General Leonard Wood was interviewed by Caldwell during this visit and made some interesting comments about his desire for American automobile owners to organize, under the direction of the army, in defense of the nation: “As a trained body, our hundreds of thousands of motorists, with their cars, would be one of the powerful arms of our army.”

Wood noted, “The national rivalry of our motor manufacturers has brought about a great variety of cars of all sizes and descriptions,” and therefore the first step would be to form motor corps consisting of only one make of automobile to enable the interchange of parts and tires. When enough owners driving a given make of car was found, the next step would be to assemble them in a camp setting where they could be given military training.

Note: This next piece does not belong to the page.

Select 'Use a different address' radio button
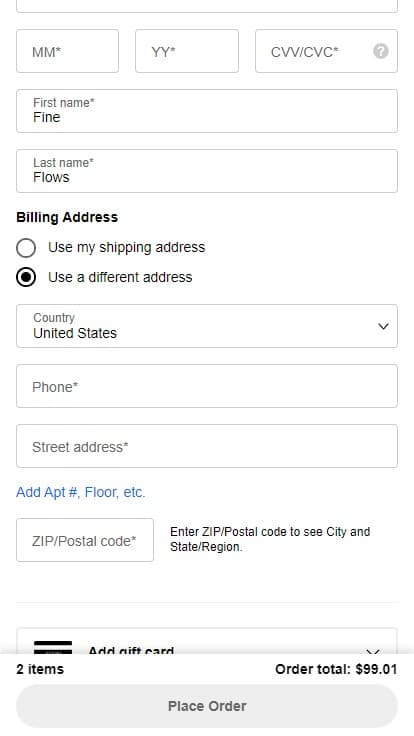Image resolution: width=414 pixels, height=736 pixels. tap(26, 277)
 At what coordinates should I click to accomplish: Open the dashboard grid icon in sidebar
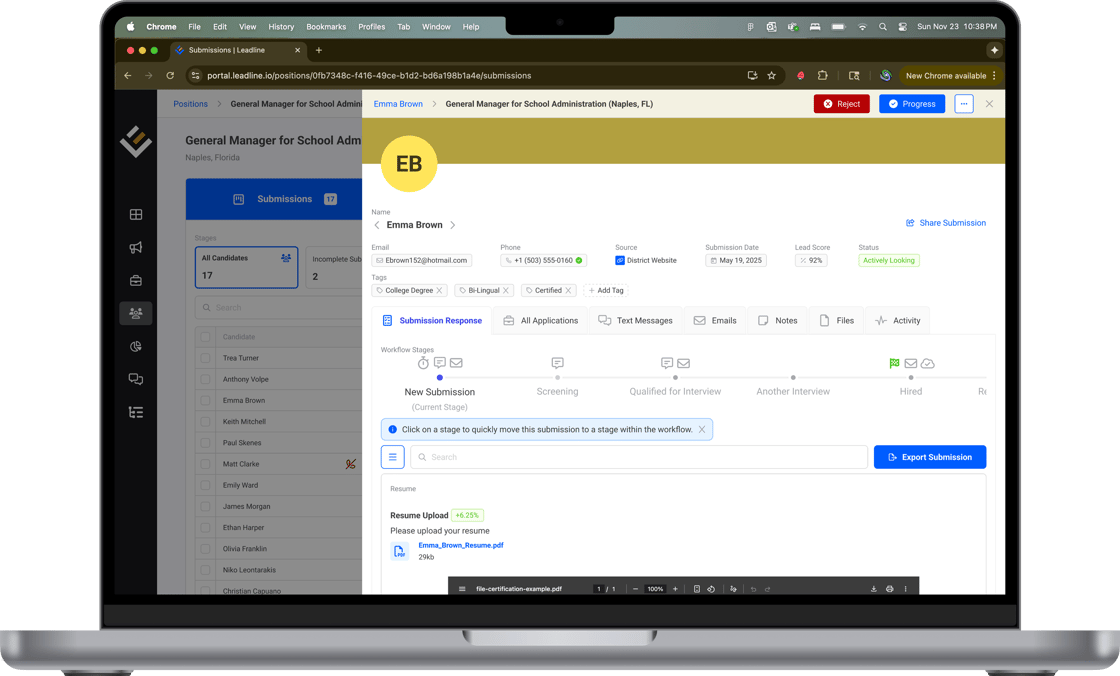tap(136, 215)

Wood also thought that each owner should bring some friends along:

“It is possible that an owner could be induced to muster enough recruits to fully man his machine. If so, he would come into the training camp with his car and four, five, or six men, according to the capacity of his machine, and. . .in this way we should obtain enough men with every two or three hundred cars to form a regiment. To this regiment we could assign trucks, ambulances, armored cars, machines guns, and special motor vehicles. . .”

1913 Ford Model T at the Republic County Historical Society & Museum at Belleville, Kansas.

So, the United States government was contemplating outfitting the cars of citizens with machines guns; file that one under, “How times have changed.” The participants attending this 1915 camp were enthusiastic about the idea. Caldwell reported this about a Mr. Derby from North Carolina who had driven his Ford to the camp:

“Mr. Derby said that he is convinced the light car is the practical thing for army use and that upon his return to North Carolina. . .he will organize a company of 100 Ford cars, and it is his intention to mount them with machine guns and drive from North Carolina to the encampment next year. He thinks this idea should be taken up by Ford owners in all parts of the country, and next year he says we should have 700,000 Fords ready for use against the invader.”

1913 Ford Model T at the Republic County Historical Society & Museum at Belleville, Kansas.

These days, Mr. Derby, I would recommend using the Ford F-150.